Negalyod, quand Matrix rencontre Jurassic Park

Dessin : Vincent Perriot
Scénario : Vincent Perriot
Edition : Casterman
Sortie : 05 septembre 2018
Genre : Action, aventure, SF

Au mois de septembre est sorti aux éditions Casterman, Negalyod, un thriller d’anticipation post-apocalyptique dont le scénario fait la part belle aux films des années 80 et 90. Aux manettes, Vincent Perriot qui a travaillé avec Florence Breton, la coloriste de Moebius.
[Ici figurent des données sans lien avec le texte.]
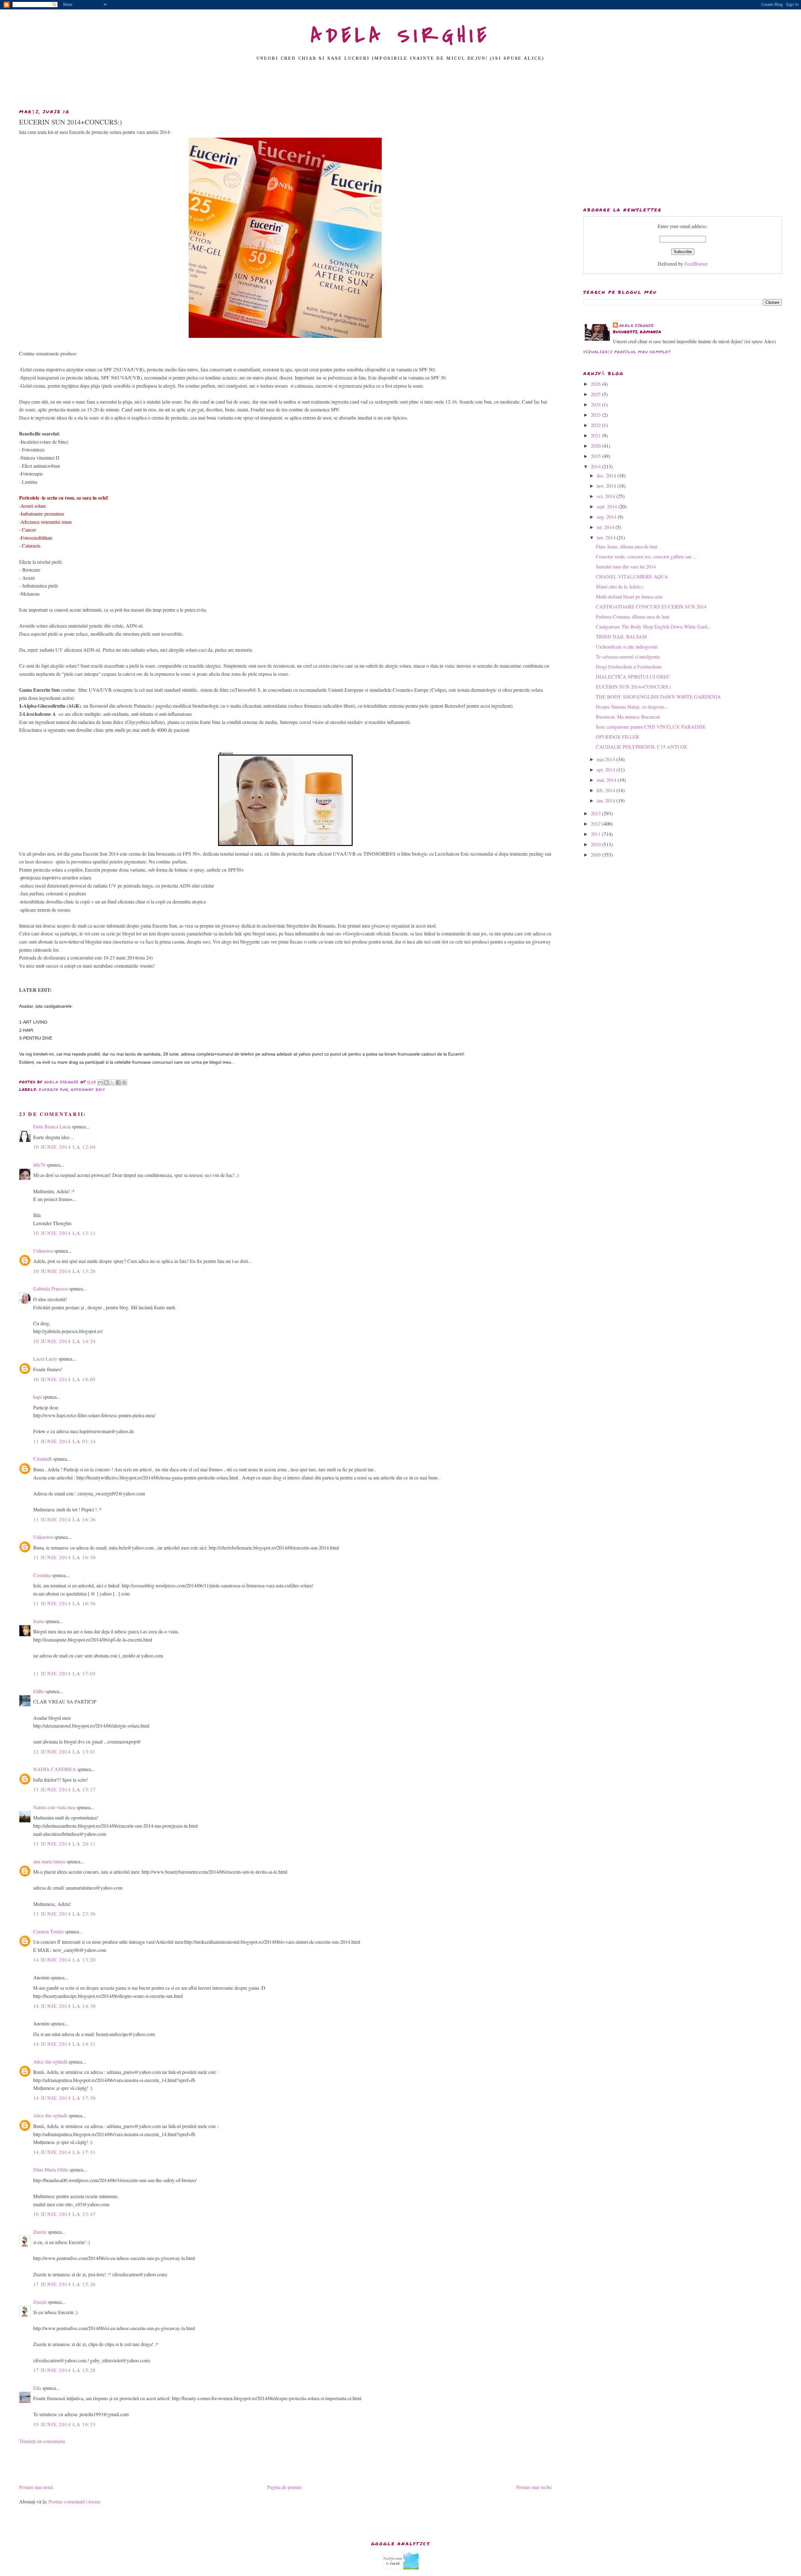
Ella (37, 2388)
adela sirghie (636, 325)
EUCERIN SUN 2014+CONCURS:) (633, 686)
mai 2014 (606, 759)
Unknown (43, 1250)
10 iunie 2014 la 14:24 (64, 1341)
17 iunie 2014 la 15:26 (64, 2284)
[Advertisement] (400, 87)
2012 (596, 823)
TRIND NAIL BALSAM (621, 636)
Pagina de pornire (284, 2487)
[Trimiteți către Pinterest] (124, 1082)
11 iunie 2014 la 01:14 (64, 1441)
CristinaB (42, 1458)
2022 (596, 425)
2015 (596, 456)
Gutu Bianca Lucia (52, 1126)
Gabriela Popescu (50, 1288)
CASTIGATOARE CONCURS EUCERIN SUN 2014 (651, 606)
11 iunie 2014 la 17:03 (64, 1673)
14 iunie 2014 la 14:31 (64, 2043)
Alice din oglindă (50, 2061)
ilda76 (39, 1164)
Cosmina (42, 1575)
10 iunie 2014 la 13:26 (64, 1271)
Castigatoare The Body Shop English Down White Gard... (653, 626)
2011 (596, 834)
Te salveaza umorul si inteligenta (628, 656)
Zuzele (40, 2231)
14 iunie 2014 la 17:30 (64, 2098)
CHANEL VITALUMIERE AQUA (632, 576)
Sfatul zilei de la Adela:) (619, 586)
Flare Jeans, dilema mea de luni (626, 546)
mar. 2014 (607, 779)
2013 (596, 813)
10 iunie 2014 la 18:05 (64, 1379)
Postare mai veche (534, 2487)
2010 (596, 844)
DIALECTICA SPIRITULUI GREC (633, 676)
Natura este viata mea (54, 1807)
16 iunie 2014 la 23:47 (64, 2214)
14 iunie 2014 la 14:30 (64, 2006)
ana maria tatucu (49, 1861)
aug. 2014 (607, 516)
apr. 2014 (606, 769)
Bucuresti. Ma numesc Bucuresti (628, 716)
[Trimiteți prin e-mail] (100, 1082)
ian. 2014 (606, 800)
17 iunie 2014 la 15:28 (64, 2370)
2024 (596, 404)
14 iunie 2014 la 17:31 (64, 2152)
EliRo (38, 1691)
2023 (596, 414)
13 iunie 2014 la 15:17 (64, 1789)
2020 (596, 445)
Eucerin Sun (53, 1089)
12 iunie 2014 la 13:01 (64, 1751)
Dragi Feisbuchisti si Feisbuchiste (629, 666)
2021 (596, 435)
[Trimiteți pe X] (112, 1082)
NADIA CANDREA (54, 1769)
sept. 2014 (607, 506)
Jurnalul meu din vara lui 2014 (626, 566)
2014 (596, 466)
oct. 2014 (606, 496)
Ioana (38, 1621)
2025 (596, 394)
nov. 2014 (607, 485)
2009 (596, 854)
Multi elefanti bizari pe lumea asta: (629, 596)
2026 (596, 383)
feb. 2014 (606, 790)
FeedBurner (696, 263)
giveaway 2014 (88, 1089)
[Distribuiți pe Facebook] (118, 1082)
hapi (37, 1396)
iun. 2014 (607, 537)
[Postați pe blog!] (106, 1082)
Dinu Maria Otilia (50, 2169)
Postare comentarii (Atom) (74, 2501)
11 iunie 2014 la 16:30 (64, 1557)
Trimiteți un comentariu (42, 2441)
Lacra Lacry (45, 1358)
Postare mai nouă (36, 2487)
Dans un monde où l’eau est devenue la denrée la plus précieuse et où les hommes sont contrôlés par un mystérieux réseau, Jarri, un berger du désert aurait dû continuer à vivre sa vie en marge de la société. Mais lorsqu’un camion générateur d’orage anéantit son troupeau, une seule solution s’impose à lui: partir en ville et découvrir les responsables afin de se venger.

Le scénario de Negalyod reprend certaines peurs et angoisses de notre monder moderne comme la raréfaction des ressources en eau ou la prise de contrôle du pouvoir par un petit nombre. En filigrane, on perçoit également le débat sur la place de l’homme dans la catastrophe écologique et de son « irresponsabilité » en général. Néanmoins, même si ces questions sont au cœur de la démarche de Vincent Perriot, il n’en oublie pas les scènes d’action et de bravoure et Negalyod est avant tout un grand récit d’aventure où notre héros a troqué un cheval pour son dinosaure.

Negalyod ne surprendra pas le lecteur avec son scénario. Par contre, c’est au niveau graphique que la bande dessinée se démarque d’autres récits post-apocalyptiques. L’univers graphique est assez riche avec son bestiaire de personnages, une cité tentaculaire et toute en hauteur, un arbre technologique archaïque et low-tech… Les représentations des scènes d’action ou de la cité en pleine page sont nombreuses et le lecteur prendra un grand plaisir à en admirer chaque détail.

Negalyod est un album qui plaira à un large public. Il tiendra en haleine ceux qui recherchent un grand récit d’aventure mais également ceux pour qui la science-fiction, c’est imaginer et se plonger dans des mondes nouveaux. Le lecteur lira l’album pour son scénario et s’y plongera encore de nombreuses fois par la suite pour en admirer toute la beauté graphique.